DIRECTIONS – Put each line of the listing below into a numbered list, omitting any blank lines.

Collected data
______
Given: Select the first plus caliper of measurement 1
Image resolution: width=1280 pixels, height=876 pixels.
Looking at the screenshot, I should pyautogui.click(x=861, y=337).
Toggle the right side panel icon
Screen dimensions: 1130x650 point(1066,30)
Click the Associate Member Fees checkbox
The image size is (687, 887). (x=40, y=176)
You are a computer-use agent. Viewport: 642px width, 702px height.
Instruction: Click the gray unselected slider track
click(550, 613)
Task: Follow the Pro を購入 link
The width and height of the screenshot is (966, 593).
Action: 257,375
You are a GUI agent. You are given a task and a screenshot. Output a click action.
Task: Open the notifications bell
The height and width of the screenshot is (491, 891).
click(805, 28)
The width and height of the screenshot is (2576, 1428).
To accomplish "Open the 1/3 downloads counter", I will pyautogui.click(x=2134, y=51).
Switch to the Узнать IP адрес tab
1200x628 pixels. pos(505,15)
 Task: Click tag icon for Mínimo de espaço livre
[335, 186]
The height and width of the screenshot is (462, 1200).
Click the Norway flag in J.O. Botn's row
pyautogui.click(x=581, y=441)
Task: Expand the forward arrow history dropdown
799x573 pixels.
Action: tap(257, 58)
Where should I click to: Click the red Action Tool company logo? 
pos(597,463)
______
TASK OUTPUT –
1. Given: Select the first plus caliper of measurement 1
2. Image resolution: width=1280 pixels, height=876 pixels.
3. Looking at the screenshot, I should pyautogui.click(x=861, y=337).
4. Toggle the right side panel icon
5. Screen dimensions: 1130x650 point(1066,30)
6. Click the Associate Member Fees checkbox
7. The image size is (687, 887). (x=40, y=176)
8. You are a computer-use agent. Viewport: 642px width, 702px height.
9. Instruction: Click the gray unselected slider track
10. click(550, 613)
11. Task: Follow the Pro を購入 link
12. The width and height of the screenshot is (966, 593).
13. Action: 257,375
14. You are a GUI agent. You are given a task and a screenshot. Output a click action.
15. Task: Open the notifications bell
16. The height and width of the screenshot is (491, 891).
17. click(805, 28)
18. The width and height of the screenshot is (2576, 1428).
19. To accomplish "Open the 1/3 downloads counter", I will pyautogui.click(x=2134, y=51).
20. Switch to the Узнать IP адрес tab
21. 1200x628 pixels. pos(505,15)
22.  Task: Click tag icon for Mínimo de espaço livre
23. [335, 186]
24. The height and width of the screenshot is (462, 1200).
25. Click the Norway flag in J.O. Botn's row
26. pyautogui.click(x=581, y=441)
27. Task: Expand the forward arrow history dropdown
28. 799x573 pixels.
29. Action: tap(257, 58)
30. Where should I click to: Click the red Action Tool company logo? 
31. pos(597,463)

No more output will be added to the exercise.